*** Selected excerpt Section Begins ***

4 Key Metrics That Are Worth a Bigger Investment
As every company grapples with planning and budgeting for next year (and realistically, even for the next few months) many brands are feeling some understandable pressure to look for ways to cut sales, marketing, and CX budgets. For any senior leader going through that exercise, I strongly recommend reading this well thought-through article by Daniel Newman for Forbes. To support his argument for increasing CX investments, Newman points to 4 increasingly meaningful and necessary CX metrics – and what it will take to track them in a post-COVID world.
You can read his article below. When you do, consider the powerful example Newman uses to describe the fundamental necessity of having a nimble, reliable, brand-centric customer care partner: one “company saw customer service inquiries increase from 60 per minute to 200 per second…”
He continues on to explain how, while every brand wants to deliver great customer experience, a catastrophe can change most company’s ability to do so, if the customer care agents are furloughed or struggling to adapt to a temporary remote work situation. That example resonated for me because it illustrates why Skybridge Americas has been able to provide consistent, uninterrupted, superior customer experience throughout the pandemic because we invested in Agents Anywhere, our at-home staffing model years ago. When COVID came to North America, our agents were already successfully working at home. If you would like to know how Skybridge Americas can help you, please reach out. We would love to talk!
4 Key Customer Experience Metrics Brands Should Be Tracking
By Daniel Newman
Most businesses around the world are being forced to take a hard look at their budgets, thanks to the coronavirus pandemic. The smart ones, however, have realized that increasing spend on things like customer experience could be highly valuable in keeping their businesses afloat during this tenuous business climate. Even before COVID-19 hit, 9 in 10 executives agreed that customer experience was a critical differentiator for their brands. Now, with 55% of Yelp businesses shut down for good due to the virus, customer experience is arguably more important than ever.
Still, telling businesses to “improve CX” isn’t enough to help in the new normal business climate. Just ask WestJet. In the early days of quarantine, the company saw customer service inquiries increase from 60 per minute to 200 per second. We all want to provide optimal customer experiences. But in a global pandemic, when large percentages of the employees are working remotely or furloughed, it can be difficult to provide the same kind of experience your customers expect.
Customer expectations are also changing. Following the coronavirus outbreak, customers have said they’re more likely to choose a product based on convenience, health, safety, and purpose than they are brand loyalty. We’ve all seen that play out as shoppers do whatever it takes to find a roll—any roll—of toilet paper, rather than searching only for their favorite brand. So, what should companies be focusing on as they try to improve customer experience during COVID-19? Check out these four metrics.
We can be tempted to treat this period of semi-quarantine the same as any other and seek to provide our customers with the “same old” customer experience we’ve always given them. To a degree, that’s a solid strategy. After all, you want to differentiate yourself from other companies offering similar products and services the same way you always have. Still, we also need to keep in mind, as noted above, the world is different now. Customers’ expectations have changed—and will continue to change—in the coming weeks, months, and even years. Thus, it’s necessary to continually recheck and recharge our CX efforts based on the current pulse of customers.

*** Selected excerpt Section Ends ***
*** Stored data Section Begins ***

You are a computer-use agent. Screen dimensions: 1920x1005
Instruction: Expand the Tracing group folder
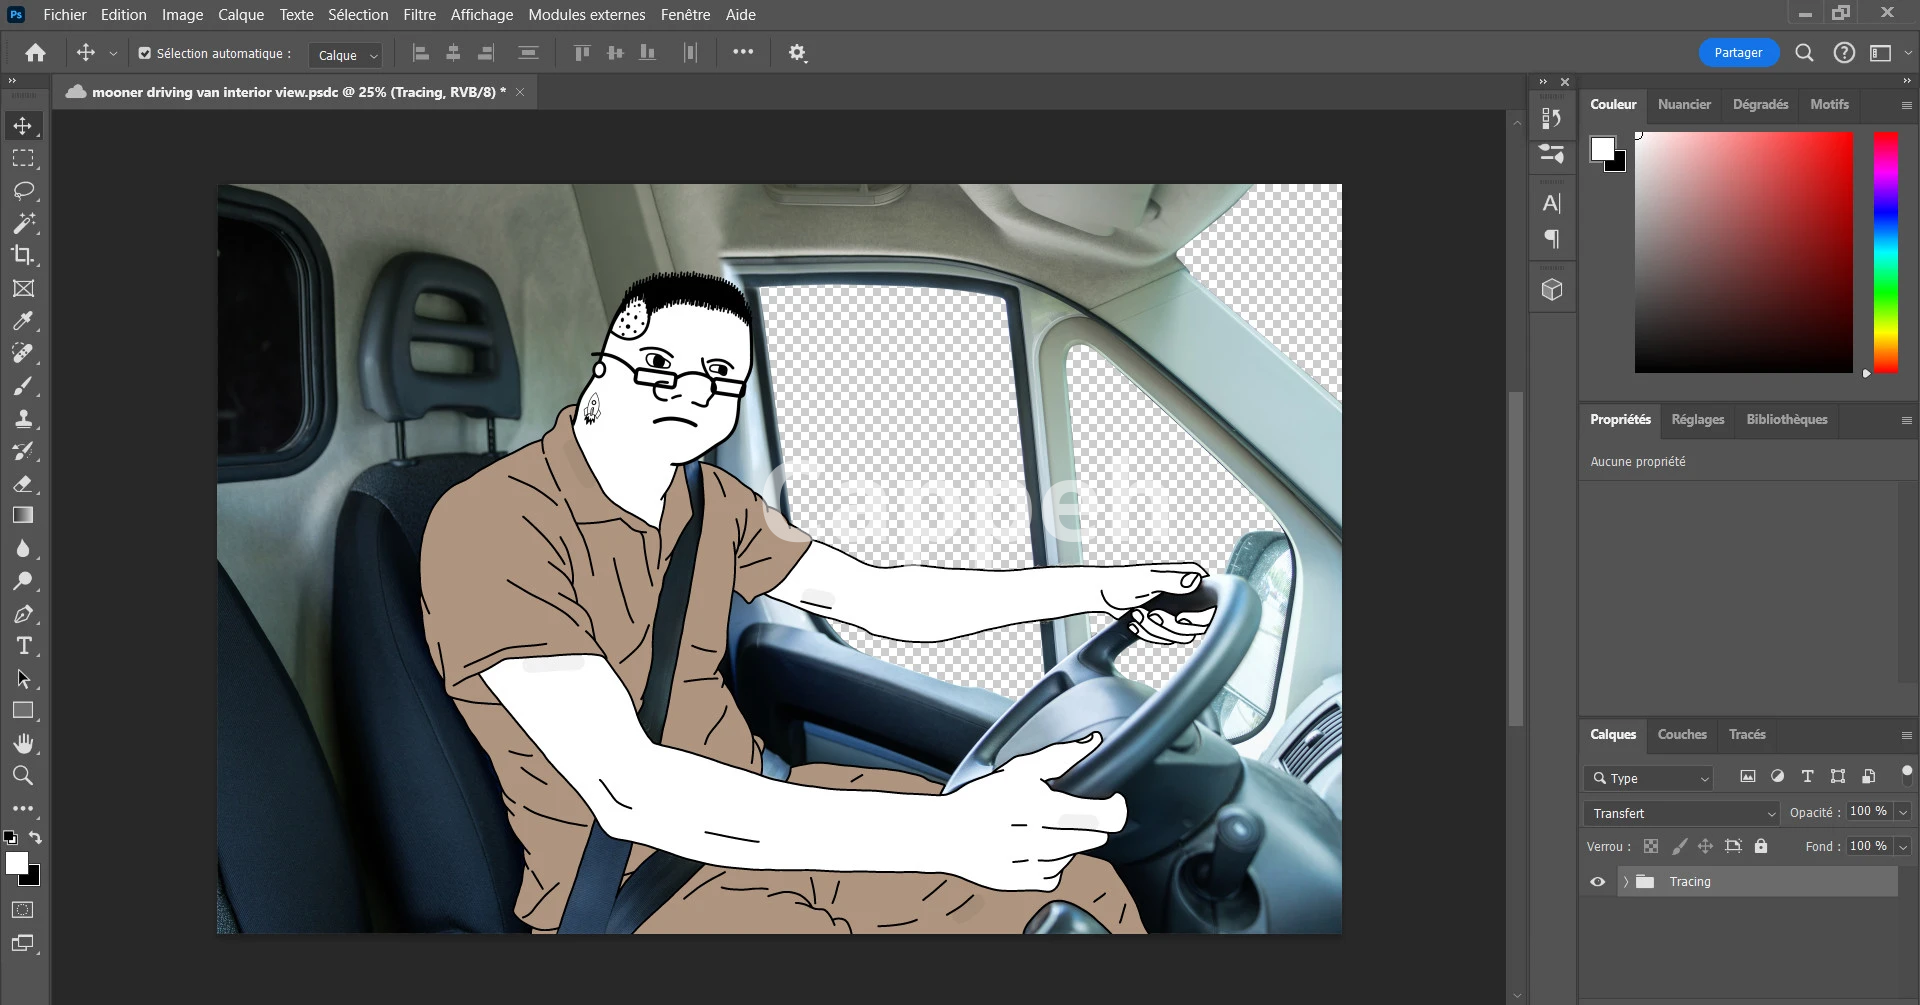coord(1626,882)
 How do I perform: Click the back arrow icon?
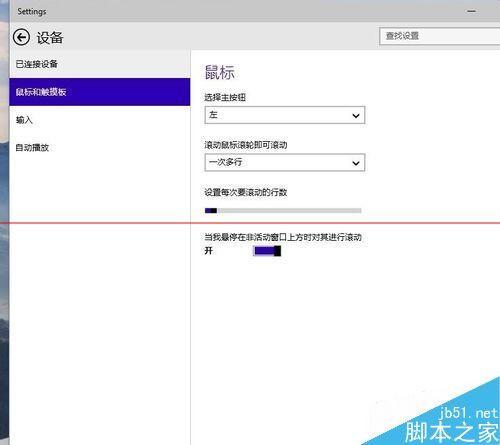22,37
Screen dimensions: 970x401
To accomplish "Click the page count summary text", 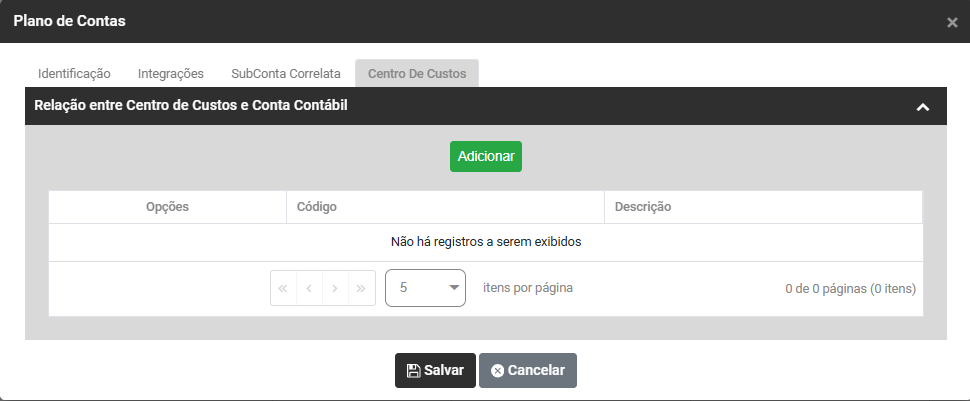I will 850,289.
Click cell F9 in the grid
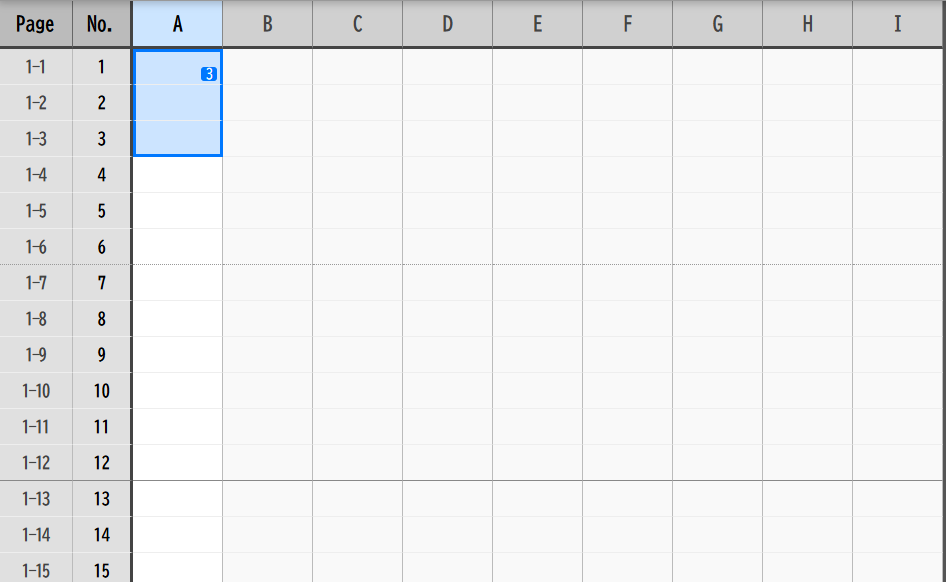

*** Stored data Section Ends ***

In the article on customer experience metrics, translate this sentence into Spanish: "Even before COVID-19 hit, 9 in 10 executives agreed that customer experience was a critical differentiator for their brands."

Incluso antes de que llegara el COVID-19, 9 de cada 10 ejecutivos coincidían en que la experiencia del cliente era un factor diferenciador fundamental para sus marcas.